"Aku ingin dipeluk jiwamu penuh dan utuh, hingga nanti waktu kembali pada semoga yang melibatkan banyak doa-doa untuk mewujudkan kata bersama."
Mungkin nanti kau temukan dalam setiap perjalanan, kekeliruan dan kesalahpahaman; itu sudah pasti dan menjadi keyakinan bahwa hidup adalah persoalan-persoalan yang harus diselesaikan. Namun hal mendasar dan paling dasar adalah kamu menjadi bagian utuh dari hidupku dan aku adalah salah satu sempurnanya jiwamu. Ketika kau peluk aku dengan jiwamu.
Sampai di suatu masa yang tak pernah disebutkan dalam sejarah yang sudah dan belum terungkap.

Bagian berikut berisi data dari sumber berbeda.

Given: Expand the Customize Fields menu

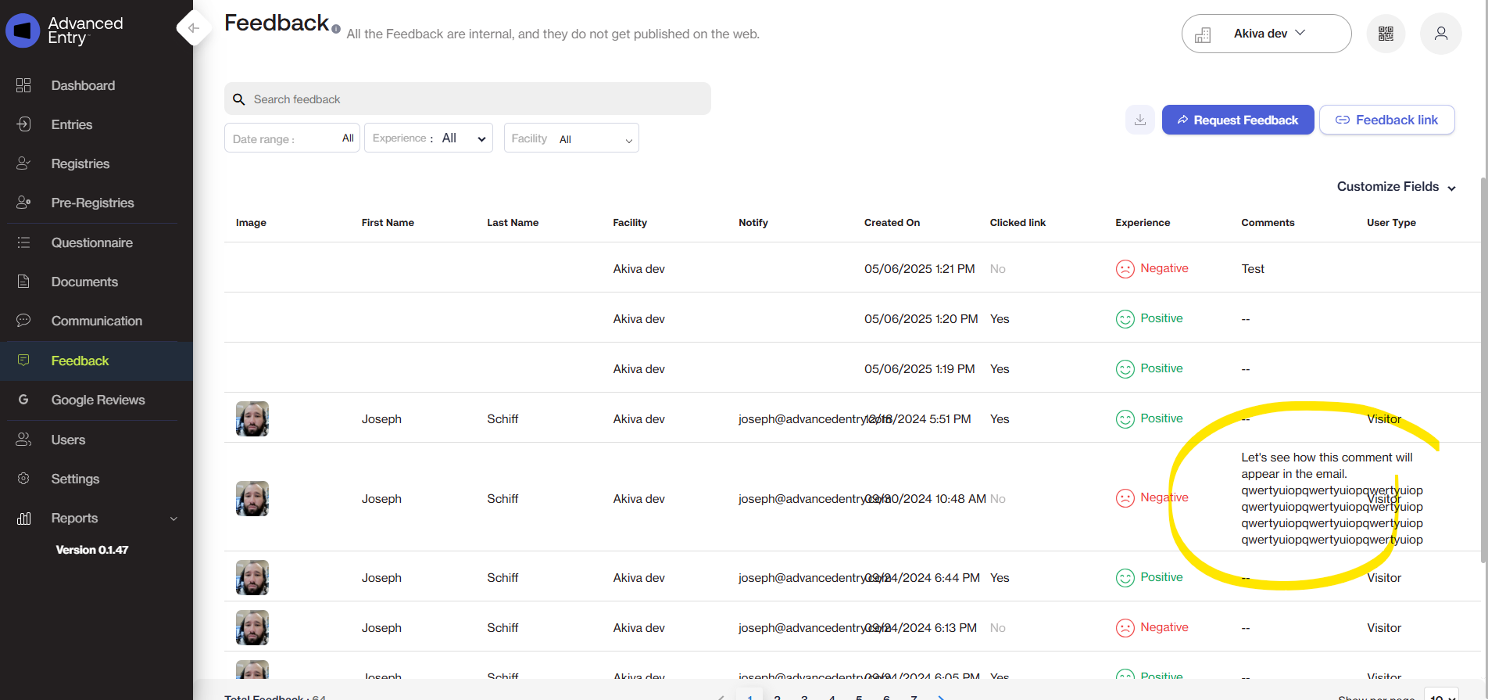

Semoga Puan, tetap menjadi utuhnya harapan. Menuju batas waktu bersamamu. Menuju senja usia hidupku, semoga engkau pun demikian.
Jadilah pelita yang tak pernah redup diterpa angin. Jadilah bintang yang mewarnai langitku. Jadilah hujan, yang nantinya berembun dan menyejukkan. Dan jadilah selalu seseorang yang berusaha untuk menjadi lebih baik lagi. Biarkan semuanya berdampak positif, mengantarkan kita pada satu ikatan yang direlakan.
Segala hal yang masih menjejak, biarkan ia abadi meski sering kali melukai. Karena pada satu waktu yang tak pernah disebutkan dalam sejarah, ia akan kembali memberi pelajaran dan menjadi bentuk silsilah. Seperti aku yang masih terlalu betah di masa lalu dan merasa enggan menuju masa depan, bila tanpamu.
"Kita seperti kunang-kunang yang menghilang di tengah-tengah ilalang sebelum akhirnya petang merenggut terang."
Aku lebih memilih untuk menjalani yang saat ini. Mempersiapkan segalanya, menghadapi segala kemungkinan dan kenyataan. Pada akhirnya aku, kau, dia, dan mereka sama-sama sampai di sebuah titik di mana akan kembali setelah berpetualang dengan ego dan keinginan hati. Takdir dan mimpi. Keberadaan, kesendirian, ditinggalkan, dan ditemani adalah rangkaian cerita yang setiap orang miliki.